● **PASSAGE GIVEN**
__________________________________________________

Itiriani v Republic [2023] KECA 929 (KLR) | Sentencing Principles | Esheria

Itiriani v Republic [2023] KECA 929 (KLR)

Full Case Text

Itiriani v Republic (Criminal Appeal 116 of 2019) [2023] KECA 929 (KLR) (28 July 2023) (Judgment)

Neutral citation: [2023] KECA 929 (KLR)

Republic of Kenya

In the Court of Appeal at Eldoret

Criminal Appeal 116 of 2019

F Sichale, FA Ochieng & LA Achode, JJA

July 28, 2023

Between

James Itiriani

Appellant

and

Republic

Respondent

(An appeal against the judgement of the High Court at Eldoret (Githinji J.) on 13th November, 2018) in Criminal Appeal NO. 4 of 2011 Criminal Case 4 of 2011 )

Judgment

1. This is the first appeal of James Itiriani, the appellant, against the judgement of S M Githinji J at the High Court at Eldoret, dated 13th November, 2018. The appellant was charged with the offence of murder contrary to section 203 as read with section 204 of the Penal Code. The judge found him guilty as charged and sentenced him to serve 30 years imprisonment.

2. The particulars of the offence were that on the night of 10th and 11th January, 2011 at an unknown time, at Karuma area in Uasin Gishu district within the then Rift Valley province, the appellant murdered Peter Elar Eregai.

3. The appellant pleaded not guilty to the offence, precipitating the trial in which the prosecution called seven witnesses to prove their case. At the close of the prosecution case the appellant was found to have a case to answer. He testified without oath in his defence and did not call any witness.

4. The sum of the case for the prosecution was that Johnson Kiptum Murrey (PW1), introduced his cousin the deceased to Jackson Kamreg, who employed him to tend his cows. The deceased shared a house with the appellant who also worked for the same employer and the appellant later sold him a bicycle at Kshs. 3000/-.

5. On 8th January, 2011 the deceased divulged to PW1 that he intended to travel home to Turkana, as soon as the appellant gave him a receipt for the bicycle he had sold to him. PW1 did not see the deceased again after that day. On 11th January, 2011 PW1 saw the appellant riding the bicycle that the deceased had bought from him and enquired where the deceased was and why he was the one riding his bicycle. The appellant told him that the deceased had gone to look for work elsewhere, and that he had refunded the purchase price of the bicycle to the deceased.

6. On 15th January, 2011, the sons of Julius Kipngetich Koech (PW4’s), made a macabre finding. They came upon the charred remains of the body of the deceased lying in one Johnson Murei’s farm. The farm owner reported the matter at Moiben police station. CPL Joseph Kamau, (PW7) and another officer made the initial scene visit on that date and returned the following morning in the company of the Officer in charge of their station. The body had been burnt using maize cobs and was in a bad condition, but Johnson Murei recognized it as the body of the deceased by the remaining pieces of clothe on the body.

7. The police visited the house the appellant and the deceased were living in and found blood spatters on the wall and the un- cemented floor. The police recovered a machete from the house and collected blood samples from the floor and the wall. They also took a blood sample from the appellant who was with them during the scene visit.

8. Moses Muhu Mwaura (PW6), examined the samples and established that the blood sample collected from the appellant was of blood group O, while the deceased belonged to blood group B. The soil and the machete were stained with human blood of group B, similar to the deceased’s blood group.

__________________________________________________

● **EXTRACTED RECORDS**
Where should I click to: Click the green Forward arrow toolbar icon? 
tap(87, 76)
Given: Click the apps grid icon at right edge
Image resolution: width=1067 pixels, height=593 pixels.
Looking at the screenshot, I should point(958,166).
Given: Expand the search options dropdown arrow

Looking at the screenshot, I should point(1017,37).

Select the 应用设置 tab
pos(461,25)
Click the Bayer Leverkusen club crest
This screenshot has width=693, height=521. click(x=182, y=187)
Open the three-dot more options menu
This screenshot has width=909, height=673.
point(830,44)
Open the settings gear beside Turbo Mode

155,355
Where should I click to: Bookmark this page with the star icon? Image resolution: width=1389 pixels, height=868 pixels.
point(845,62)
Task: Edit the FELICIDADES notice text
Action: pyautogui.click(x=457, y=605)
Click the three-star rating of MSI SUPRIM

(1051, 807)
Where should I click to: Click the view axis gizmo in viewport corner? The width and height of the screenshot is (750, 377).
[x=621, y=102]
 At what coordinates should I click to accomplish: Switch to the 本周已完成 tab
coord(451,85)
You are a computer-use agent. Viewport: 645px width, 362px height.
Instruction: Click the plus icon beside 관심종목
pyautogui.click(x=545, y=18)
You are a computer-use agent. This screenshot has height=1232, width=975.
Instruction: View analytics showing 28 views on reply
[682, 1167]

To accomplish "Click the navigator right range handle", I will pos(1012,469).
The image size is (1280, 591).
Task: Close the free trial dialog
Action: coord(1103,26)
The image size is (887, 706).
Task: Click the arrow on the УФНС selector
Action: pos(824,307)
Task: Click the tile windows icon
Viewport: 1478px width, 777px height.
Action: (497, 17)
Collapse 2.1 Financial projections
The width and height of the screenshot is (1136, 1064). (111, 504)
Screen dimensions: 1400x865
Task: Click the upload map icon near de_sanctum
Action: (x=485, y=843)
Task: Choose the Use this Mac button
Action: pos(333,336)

__________________________________________________

● **EXERCISE TASKS**
A) From the judgment above, lift the passage starting with "7. The police" and going on through "the scene visit.", word for word.
B) Render this sentence from the judgment above in Spanish: "The appellant pleaded not guilty to the offence, precipitating the trial in which the prosecution called seven witnesses to prove their case."

● **SOLVED PROBLEMS**
A)
7. The police visited the house the appellant and the deceased were living in and found blood spatters on the wall and the un- cemented floor. The police recovered a machete from the house and collected blood samples from the floor and the wall. They also took a blood sample from the appellant who was with them during the scene visit.

B) El apelante se declaró no culpable del delito, lo que dio lugar al juicio en el que la fiscalía llamó a siete testigos para probar su caso.